━━━━━ Records provided ━━━━━
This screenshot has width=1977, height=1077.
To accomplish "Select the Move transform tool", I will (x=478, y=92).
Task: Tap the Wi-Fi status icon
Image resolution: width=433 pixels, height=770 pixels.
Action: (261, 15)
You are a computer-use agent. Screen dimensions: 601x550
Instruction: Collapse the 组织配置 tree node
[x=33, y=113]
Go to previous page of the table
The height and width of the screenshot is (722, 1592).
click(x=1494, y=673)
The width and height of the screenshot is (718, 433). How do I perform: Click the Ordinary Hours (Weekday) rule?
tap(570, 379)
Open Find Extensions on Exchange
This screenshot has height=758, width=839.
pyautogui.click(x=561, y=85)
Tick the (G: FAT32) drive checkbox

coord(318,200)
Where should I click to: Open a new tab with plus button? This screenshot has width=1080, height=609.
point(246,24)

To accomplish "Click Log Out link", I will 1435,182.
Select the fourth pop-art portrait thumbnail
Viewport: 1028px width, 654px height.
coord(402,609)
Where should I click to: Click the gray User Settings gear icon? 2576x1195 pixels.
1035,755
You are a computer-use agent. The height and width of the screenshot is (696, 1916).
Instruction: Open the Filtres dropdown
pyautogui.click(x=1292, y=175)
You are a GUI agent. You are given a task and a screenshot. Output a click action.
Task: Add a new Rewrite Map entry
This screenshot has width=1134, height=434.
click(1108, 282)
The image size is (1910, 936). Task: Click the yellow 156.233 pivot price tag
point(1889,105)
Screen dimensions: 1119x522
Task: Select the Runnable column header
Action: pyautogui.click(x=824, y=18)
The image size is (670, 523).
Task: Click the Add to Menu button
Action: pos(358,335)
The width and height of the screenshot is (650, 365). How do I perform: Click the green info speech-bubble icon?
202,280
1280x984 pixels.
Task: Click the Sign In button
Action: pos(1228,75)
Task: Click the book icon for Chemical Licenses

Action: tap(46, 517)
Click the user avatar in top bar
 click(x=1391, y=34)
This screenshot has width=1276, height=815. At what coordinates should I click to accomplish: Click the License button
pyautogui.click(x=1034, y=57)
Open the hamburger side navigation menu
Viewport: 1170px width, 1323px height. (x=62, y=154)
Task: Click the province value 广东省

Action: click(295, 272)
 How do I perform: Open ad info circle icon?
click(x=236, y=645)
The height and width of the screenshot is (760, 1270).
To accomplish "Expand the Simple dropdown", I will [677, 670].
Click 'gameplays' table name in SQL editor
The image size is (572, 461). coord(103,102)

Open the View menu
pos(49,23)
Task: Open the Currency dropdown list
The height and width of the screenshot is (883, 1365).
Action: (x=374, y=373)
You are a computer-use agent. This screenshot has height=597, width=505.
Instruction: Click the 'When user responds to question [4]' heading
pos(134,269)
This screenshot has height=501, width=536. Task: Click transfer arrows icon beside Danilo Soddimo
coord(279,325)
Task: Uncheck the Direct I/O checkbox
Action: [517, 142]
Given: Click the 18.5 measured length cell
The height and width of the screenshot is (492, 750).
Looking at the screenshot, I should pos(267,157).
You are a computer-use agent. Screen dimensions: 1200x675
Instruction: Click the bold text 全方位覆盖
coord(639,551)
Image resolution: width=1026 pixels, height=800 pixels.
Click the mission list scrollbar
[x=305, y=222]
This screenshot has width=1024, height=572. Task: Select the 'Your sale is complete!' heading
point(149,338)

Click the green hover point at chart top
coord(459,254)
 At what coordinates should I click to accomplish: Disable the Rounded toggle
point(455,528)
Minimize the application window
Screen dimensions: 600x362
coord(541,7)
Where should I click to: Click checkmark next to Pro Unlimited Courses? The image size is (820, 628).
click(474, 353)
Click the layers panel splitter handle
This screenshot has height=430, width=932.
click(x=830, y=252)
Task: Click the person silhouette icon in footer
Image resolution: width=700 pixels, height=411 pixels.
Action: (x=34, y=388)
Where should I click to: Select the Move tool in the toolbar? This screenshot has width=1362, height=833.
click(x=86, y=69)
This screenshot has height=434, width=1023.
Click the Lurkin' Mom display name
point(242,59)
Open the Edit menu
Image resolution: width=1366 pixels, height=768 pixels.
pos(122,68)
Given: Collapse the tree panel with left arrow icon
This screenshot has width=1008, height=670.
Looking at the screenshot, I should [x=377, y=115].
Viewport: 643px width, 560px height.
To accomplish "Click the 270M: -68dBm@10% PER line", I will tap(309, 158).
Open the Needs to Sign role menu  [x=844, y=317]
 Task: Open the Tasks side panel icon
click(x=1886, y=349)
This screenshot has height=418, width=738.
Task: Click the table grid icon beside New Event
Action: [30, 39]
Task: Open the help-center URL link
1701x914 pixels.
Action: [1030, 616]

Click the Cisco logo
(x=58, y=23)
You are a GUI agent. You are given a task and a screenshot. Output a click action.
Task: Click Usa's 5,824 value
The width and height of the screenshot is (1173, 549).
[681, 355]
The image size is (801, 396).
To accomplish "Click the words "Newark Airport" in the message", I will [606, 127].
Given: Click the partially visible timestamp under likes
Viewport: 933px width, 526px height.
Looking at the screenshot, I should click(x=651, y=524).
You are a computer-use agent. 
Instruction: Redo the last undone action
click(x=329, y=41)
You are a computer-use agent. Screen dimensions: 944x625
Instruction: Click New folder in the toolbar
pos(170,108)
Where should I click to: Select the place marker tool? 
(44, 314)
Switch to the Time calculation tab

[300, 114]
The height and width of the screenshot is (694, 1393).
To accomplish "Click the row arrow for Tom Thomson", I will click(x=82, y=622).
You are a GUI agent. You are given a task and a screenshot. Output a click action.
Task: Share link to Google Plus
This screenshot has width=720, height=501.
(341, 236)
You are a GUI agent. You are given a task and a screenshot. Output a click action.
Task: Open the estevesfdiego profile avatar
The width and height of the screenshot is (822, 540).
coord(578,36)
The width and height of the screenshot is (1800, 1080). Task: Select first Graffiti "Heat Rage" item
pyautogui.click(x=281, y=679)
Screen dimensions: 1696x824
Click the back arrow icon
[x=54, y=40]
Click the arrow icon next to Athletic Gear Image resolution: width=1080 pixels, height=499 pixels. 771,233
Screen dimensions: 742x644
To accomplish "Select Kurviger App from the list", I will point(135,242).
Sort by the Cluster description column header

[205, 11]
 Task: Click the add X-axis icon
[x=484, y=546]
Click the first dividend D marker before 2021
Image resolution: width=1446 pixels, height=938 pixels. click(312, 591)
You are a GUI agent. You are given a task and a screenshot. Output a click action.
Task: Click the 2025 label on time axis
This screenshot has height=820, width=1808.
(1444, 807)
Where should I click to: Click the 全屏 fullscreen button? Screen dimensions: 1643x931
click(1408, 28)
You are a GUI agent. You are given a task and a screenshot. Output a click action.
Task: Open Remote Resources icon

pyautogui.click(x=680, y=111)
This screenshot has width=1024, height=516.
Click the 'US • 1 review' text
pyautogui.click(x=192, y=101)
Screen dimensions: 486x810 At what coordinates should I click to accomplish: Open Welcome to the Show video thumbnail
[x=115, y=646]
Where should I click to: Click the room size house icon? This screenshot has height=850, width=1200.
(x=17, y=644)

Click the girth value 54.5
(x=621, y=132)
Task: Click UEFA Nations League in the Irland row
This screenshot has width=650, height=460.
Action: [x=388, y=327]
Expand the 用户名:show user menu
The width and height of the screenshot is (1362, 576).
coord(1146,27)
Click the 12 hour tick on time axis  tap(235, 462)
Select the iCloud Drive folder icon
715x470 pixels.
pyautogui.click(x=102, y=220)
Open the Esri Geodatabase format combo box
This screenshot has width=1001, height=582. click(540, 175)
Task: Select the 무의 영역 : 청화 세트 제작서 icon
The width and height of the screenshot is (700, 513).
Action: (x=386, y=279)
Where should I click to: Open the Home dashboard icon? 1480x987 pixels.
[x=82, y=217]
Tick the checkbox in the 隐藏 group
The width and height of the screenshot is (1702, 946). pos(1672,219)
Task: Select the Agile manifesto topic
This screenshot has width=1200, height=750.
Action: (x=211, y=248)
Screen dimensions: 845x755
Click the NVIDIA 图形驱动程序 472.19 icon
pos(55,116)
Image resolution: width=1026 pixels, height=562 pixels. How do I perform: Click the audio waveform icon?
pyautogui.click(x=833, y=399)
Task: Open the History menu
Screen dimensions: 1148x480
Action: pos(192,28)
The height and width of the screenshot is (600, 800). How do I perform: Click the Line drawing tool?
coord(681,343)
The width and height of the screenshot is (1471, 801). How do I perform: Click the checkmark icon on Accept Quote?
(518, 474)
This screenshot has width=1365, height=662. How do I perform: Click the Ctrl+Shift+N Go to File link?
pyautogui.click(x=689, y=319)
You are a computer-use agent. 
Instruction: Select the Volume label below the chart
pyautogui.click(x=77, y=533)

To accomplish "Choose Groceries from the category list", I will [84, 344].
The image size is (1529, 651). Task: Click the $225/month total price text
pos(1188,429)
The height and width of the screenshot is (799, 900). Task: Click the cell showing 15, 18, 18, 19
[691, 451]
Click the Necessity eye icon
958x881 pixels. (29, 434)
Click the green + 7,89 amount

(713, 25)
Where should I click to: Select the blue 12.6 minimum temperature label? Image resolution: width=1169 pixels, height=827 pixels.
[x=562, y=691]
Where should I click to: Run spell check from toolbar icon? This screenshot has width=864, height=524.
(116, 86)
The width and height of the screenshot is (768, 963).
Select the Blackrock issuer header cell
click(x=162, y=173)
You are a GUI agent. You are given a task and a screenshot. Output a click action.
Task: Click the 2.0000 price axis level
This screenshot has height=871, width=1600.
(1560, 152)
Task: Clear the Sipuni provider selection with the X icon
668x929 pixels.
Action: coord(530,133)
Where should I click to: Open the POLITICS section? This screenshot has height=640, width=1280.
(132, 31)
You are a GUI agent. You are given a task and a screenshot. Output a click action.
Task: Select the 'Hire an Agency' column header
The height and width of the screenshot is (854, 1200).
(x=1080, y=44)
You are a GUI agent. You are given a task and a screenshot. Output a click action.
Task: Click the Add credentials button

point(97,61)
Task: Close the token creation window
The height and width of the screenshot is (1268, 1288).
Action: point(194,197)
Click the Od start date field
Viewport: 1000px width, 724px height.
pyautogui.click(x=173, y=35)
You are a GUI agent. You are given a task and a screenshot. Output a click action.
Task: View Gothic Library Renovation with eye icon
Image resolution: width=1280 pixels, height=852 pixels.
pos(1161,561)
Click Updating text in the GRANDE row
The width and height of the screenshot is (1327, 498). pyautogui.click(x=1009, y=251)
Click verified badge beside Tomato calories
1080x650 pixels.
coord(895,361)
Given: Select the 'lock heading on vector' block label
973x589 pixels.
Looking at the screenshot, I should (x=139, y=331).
━━━━━
Your objective
Extract each line holding the word "computer" from the records.

Written solution
You are a computer-use agent. Screen dimensions: 601x550
You are a computer-use agent. The height and width of the screenshot is (696, 1916).
You are a computer-use agent. This screenshot has height=597, width=505.
You are a computer-use agent. Screen dimensions: 1200x675
You are a computer-use agent. 
You are a computer-use agent. Screen dimensions: 944x625
You are a computer-use agent. 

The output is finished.